Investir nas Capacidades de Detecção/Ofensiva
Muitos países estão a investir em equipas de respostas a emergências informáticas que podem fazer a monitoria de redes nacionais importantes e infra-estruturas críticas. Elas, às vezes, são chamadas de unidades de intervenção primária de um país em caso de um ataque cibernético.
Alguns países, como Nigéria, estão a criar comandos cibernéticos dentro do exército.

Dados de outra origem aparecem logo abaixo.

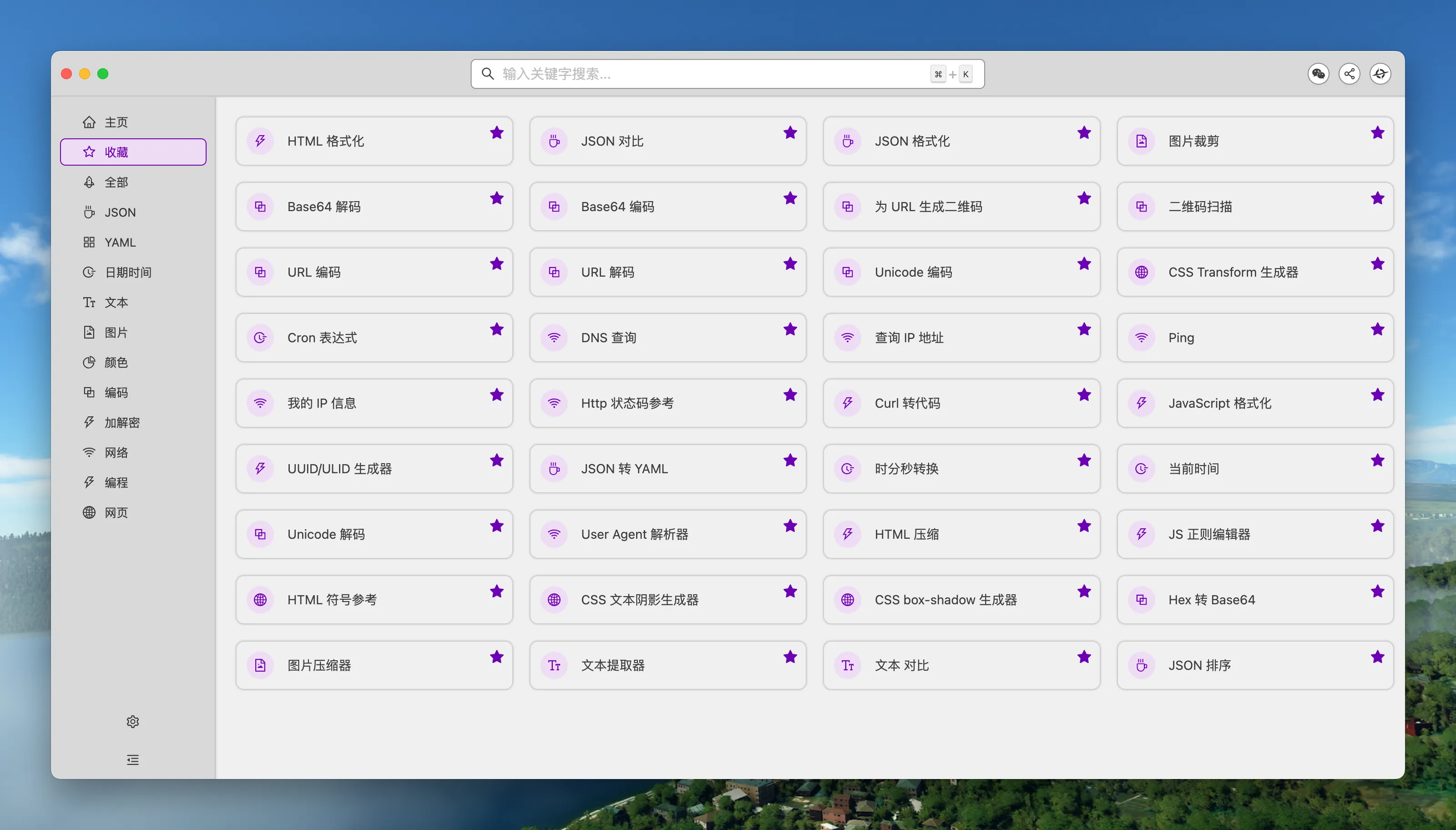Click the WeChat icon in title bar
This screenshot has width=1456, height=830.
(1318, 74)
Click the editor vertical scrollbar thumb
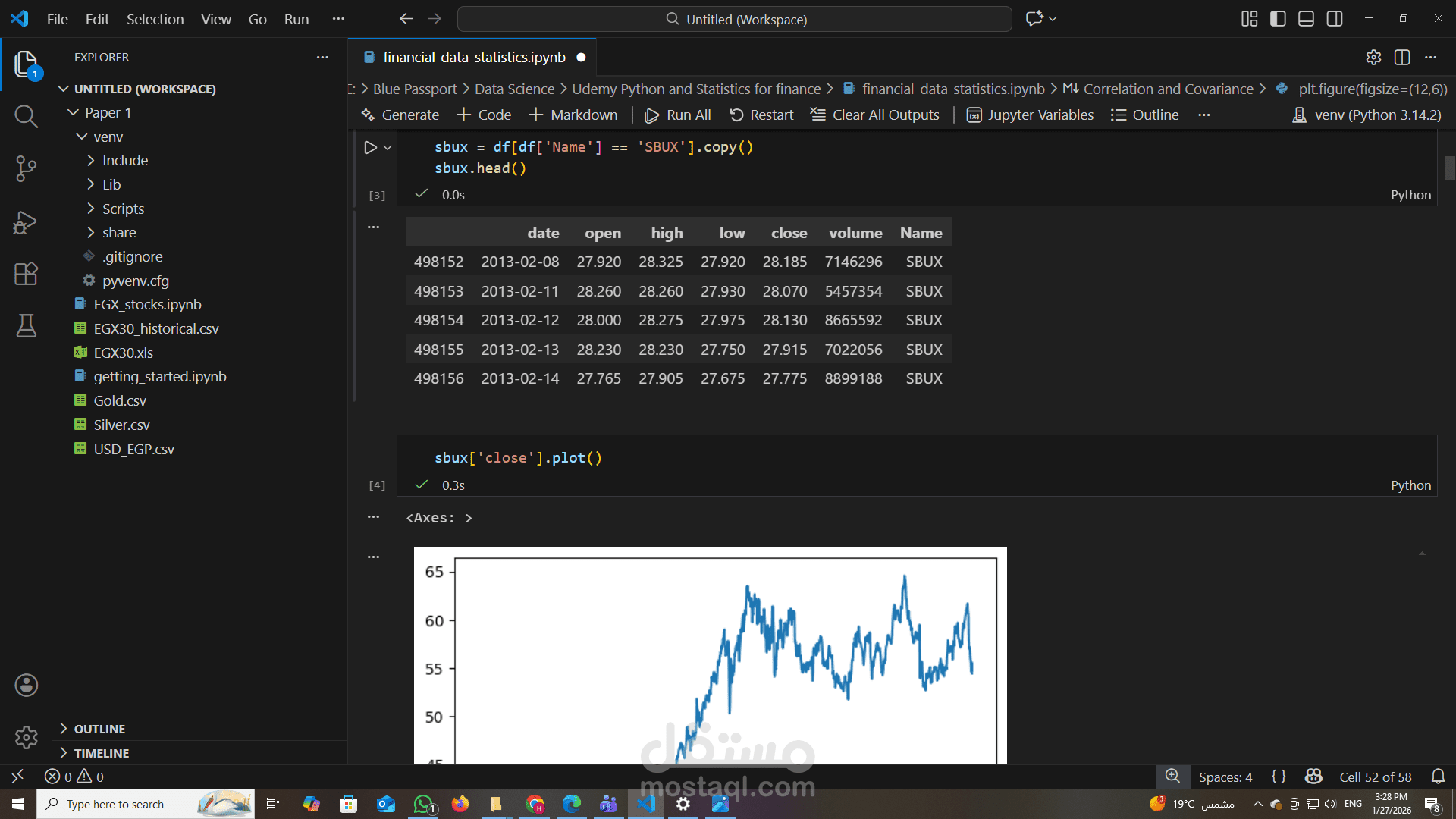This screenshot has width=1456, height=819. [1449, 168]
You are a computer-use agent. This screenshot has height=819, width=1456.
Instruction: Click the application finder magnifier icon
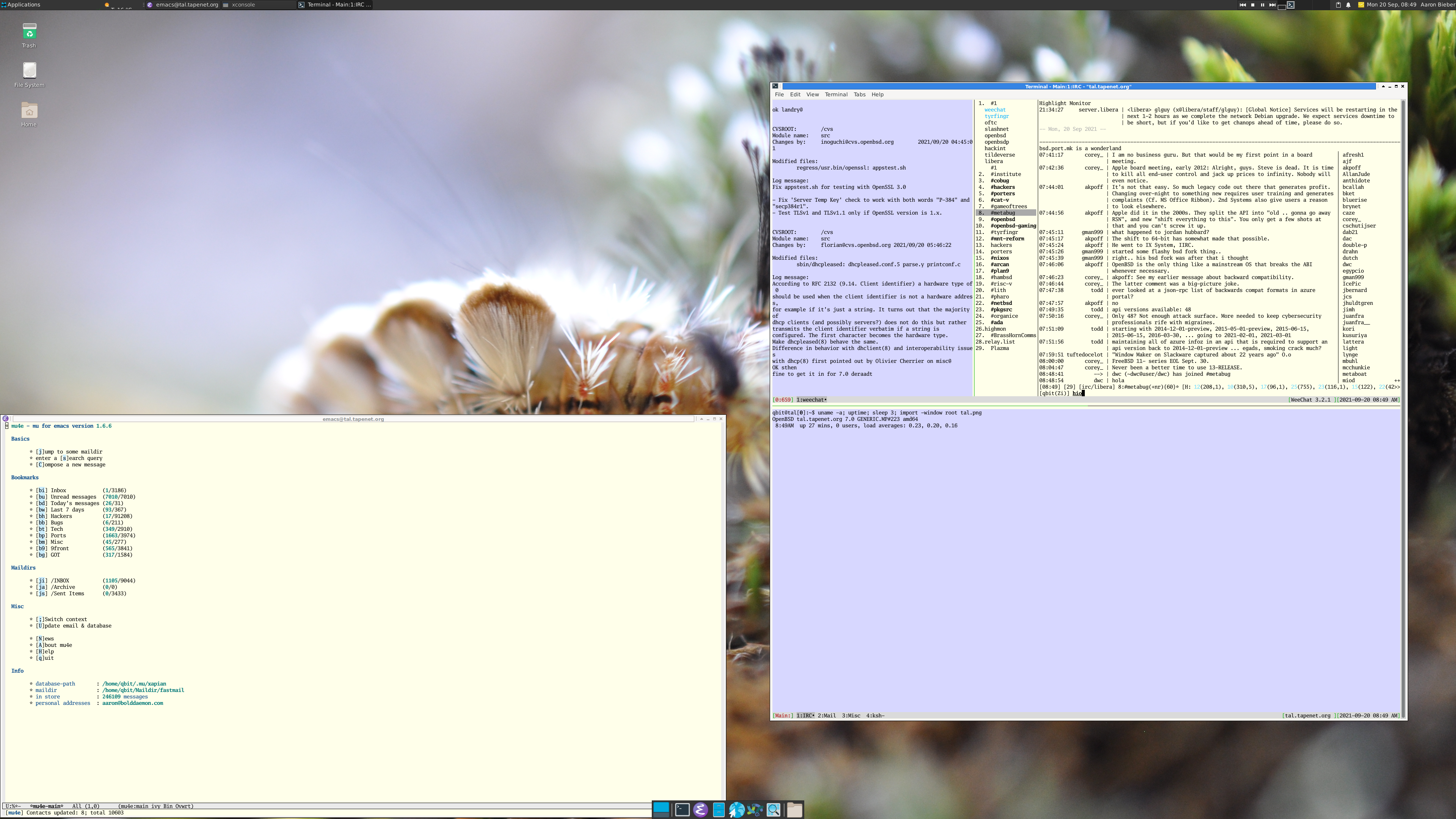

Especialistas afirmam que é importante que estes comandos desenvolvam capacidades defensivas e ofensivas que permitem que nos possam proteger de ataques e degradar algo que represente uma ameaça antes que esta lance um ataque.
A UA assumiu o papel de liderança em encorajar capacidade cibernética com o seu Grupo de Especialistas de Cibersegurança, mas os observadores estão a apelar para mais cooperação regional.
Waag-Cowling disse que os países africanos podem olhar para isso como uma “manutenção da paz cibernética,” através da qual os países podem trabalhar em conjunto para apoiar a cibersegurança nos seus pontos mais fracos. Ela acredita que o exército, particularmente os seus grupos mais jovens e com níveis de ensino mais elevados, podem desempenhar um papel de liderança.
“A actual experiência das ‘forças armadas africanas’ com conflitos irregulares persistentes pode constituir uma plataforma de base contra ameaças híbridas de guerra,” escreveu Waag-Cowling para o ICRC. “Uma população jovem, urbanizada e versada em tecnologia deve complementar futuras estratégias de defesa cibernética.”
O desafio é enorme. Se os países africanos forem vistos como um alvo fácil, os piratas informáticos irão atacá-los, alertou Waag-Cowling.
“A defesa cibernética é, até certo ponto, dependente de os atacantes acreditarem que existem indicações suficientes da capacidade de um Estado responder a ataques,” escreveu. “Na essência, o poder do Estado está na percepção do seu poder. Um compromisso comprovado e aprofundado para fazer avançar os esforços de segurança cibernética continental é, por conseguinte, uma necessidade. A prosperidade futura de África e a segurança do seu povo dependem disso.”